Jeremiah

I spent this morning reading Jeremiah 1-3. Wow. It’s amazing to me how easily I forget how holy God really is and how deeply my sin affects Him. In Jeremiah (when he speaks for God), he talks of Israel’s flippancy (that may not be a word, but I think you know what I mean, i.e. fickleness, lack of passion/persistence) in regard to their relationship to Him and His commands.

Jeremiah chapter 3:

1 “If a man divorces his wife
and she leaves him and marries another man,
should he return to her again?
Would not the land be completely defiled?
But you have lived as a prostitute with many lovers—
would you now return to me?”
declares the LORD.

2 “Look up to the barren heights and see.
Is there any place where you have not been ravished?
By the roadside you sat waiting for lovers,
sat like a nomad in the desert.
You have defiled the land
with your prostitution and wickedness.

3 Therefore the showers have been withheld,
and no spring rains have fallen.
Yet you have the brazen look of a prostitute;
you refuse to blush with shame.

4 Have you not just called to me:
‘My Father, my friend from my youth,

5 will you always be angry?
Will your wrath continue forever?’
This is how you talk,
but you do all the evil you can.”

When I think about how I’ve treated the sin in my life (at least some of it anyway), it’s pretty unbelievable. God uses the picture of an unfaithful woman returning to a husband as if nothing is wrong. Each and every time I sin, I’m choosing something else (usually me) over God. And (metaphorically) I walk away from my spouse. Then I come back, “I love you. It was just a small affair (see: sin). We only had sex once.
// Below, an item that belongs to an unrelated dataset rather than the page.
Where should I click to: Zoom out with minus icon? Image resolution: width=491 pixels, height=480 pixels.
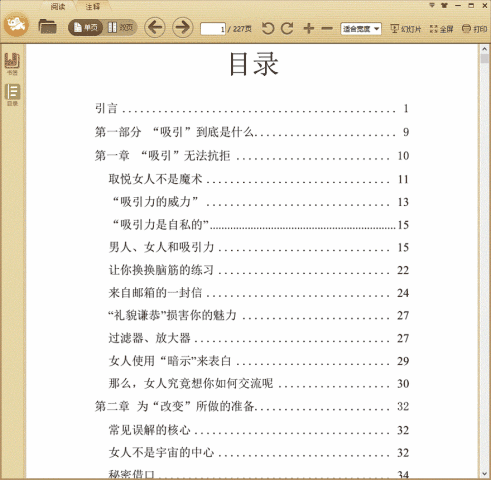point(327,29)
It was just a little bit.”

And when I think about it that way, it changes my perspective a little bit (see: total paradigm shift). Every sin is like an affair. I’ve chosen something else over the one to whom I made a commitment. It’s not just a little sin.
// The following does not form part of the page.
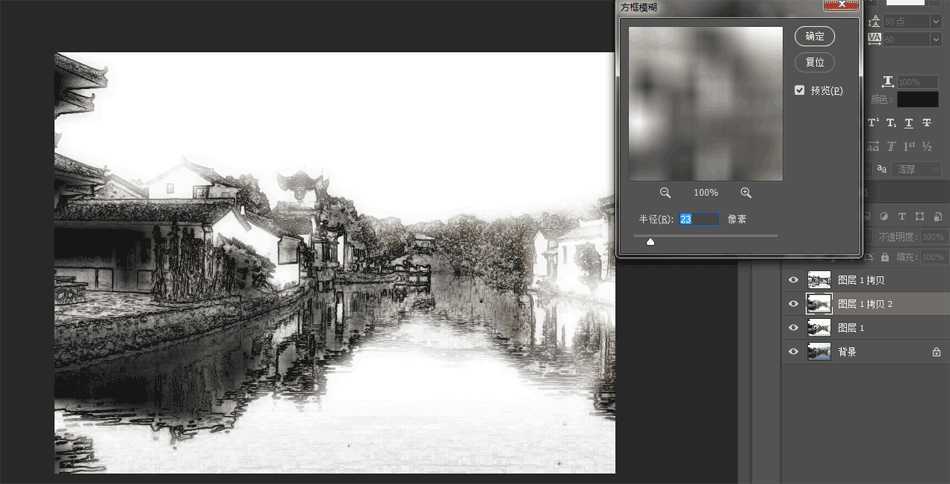Click the underline text style icon

[909, 123]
There’s no such thing as a little affair. I either abandoned my wife, or I didn’t. There is no in between. There is no, “If I only went this far it doesn’t count.” I chose another. I walked away from the one who gave up everything for me, shared an intimate relationship with another, and came back, expecting everything that was there before.
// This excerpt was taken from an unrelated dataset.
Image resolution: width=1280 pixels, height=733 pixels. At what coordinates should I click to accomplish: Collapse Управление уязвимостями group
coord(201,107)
And I don’t know if it’s because I rationalize or if I just don’t want to be “that bad” or both, but I tend to trivialize the “smaller” sins in my life. “It’s just this one small thing. God will forgive me this one vice. I mean, it’s not one of the ‘big’ sins.”

But I’m pretty sure there’s no trivializing an affair. That’s a big deal. And I’m sure that’s the reason God used that picture for us. The relationship He longs for with me (and anyone else) is that intimate. (I know we don’t really like that word because it makes us uncomfortable, but every descriptive picture in the Bible of the relationship between God/Jesus and man is that of marriage.)

I hope I can begin to grasp the amazing picture God has laid out for me in Jeremiah so I can begin to honor the marriage, the commitment I made to Him.